Надо, однако, рассказать об этом.
О взрыве Бешуйских копей Мокроусов много лет спустя вспоминал:
«Несмотря на малочисленность партизан, штаб Крымской повстанческой армии принял решение начать активные боевые действия… Наши бои с белыми должны были внести нервозность в работу врангелевского штаба и вынудить его снять с фронта войсковые части. Было решено произвести нападение на отряд белых в количестве 80 человек, несший охрану Бешуйских копей, и вывести из строя шахты.
Часов в одиннадцать ночи Симферопольскому полку партизан было отдано распоряжение строиться. Бойцы, не знавшие, в чем дело, но почувствовавшие, что предстоит что-то важное… построились в две шеренги.

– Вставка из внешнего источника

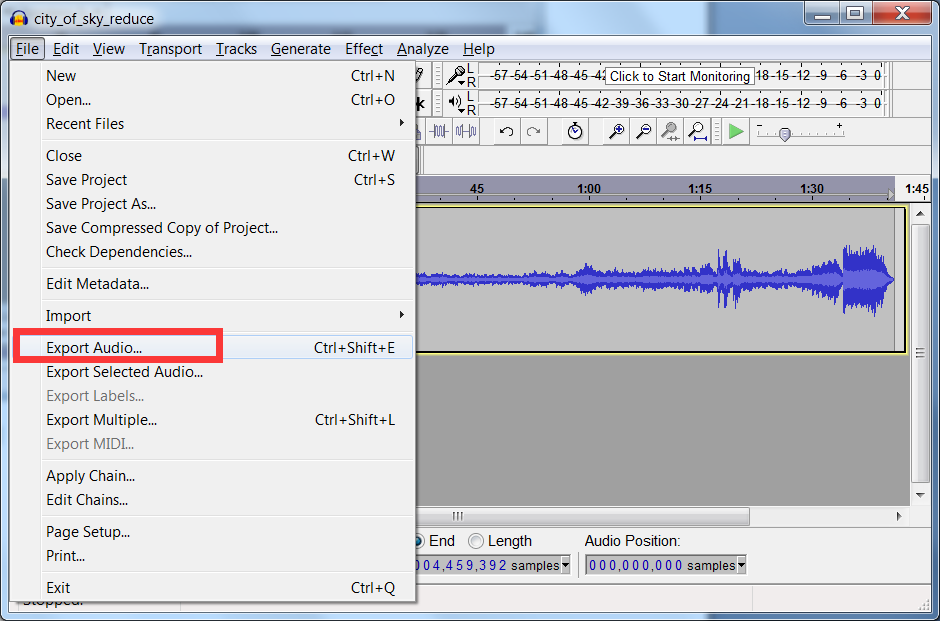This screenshot has height=621, width=940.
Task: Open the Effect menu
Action: click(364, 49)
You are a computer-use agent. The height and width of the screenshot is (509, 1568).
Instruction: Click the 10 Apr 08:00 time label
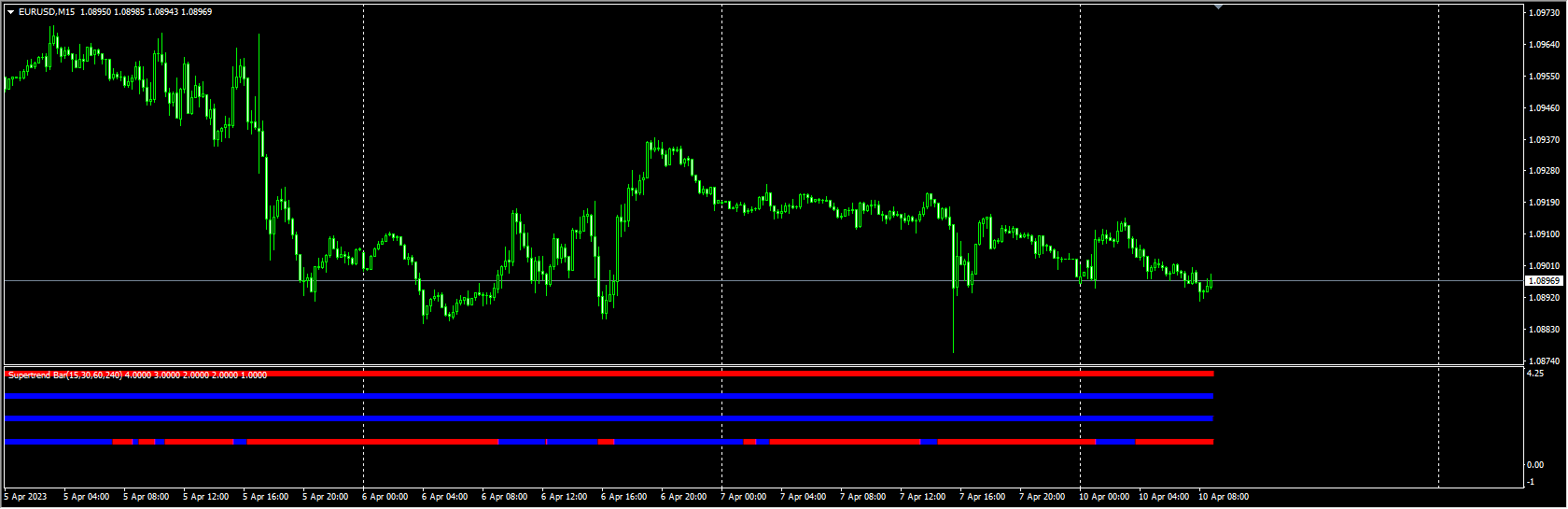(1223, 497)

Я объяснил бойцам, какое значение имеют шахты для Врангеля, указал, что остановка добычи угля затруднит работу железных дорог и обострит топливный кризис в Крыму.
Двинулись повзводно, гуськом. Хрустели под ногами ветки. Тарахтели навьюченные на лошадей ведра — наша кухня. Постепенно удаляясь, исчезали теплые приветливые огни костров.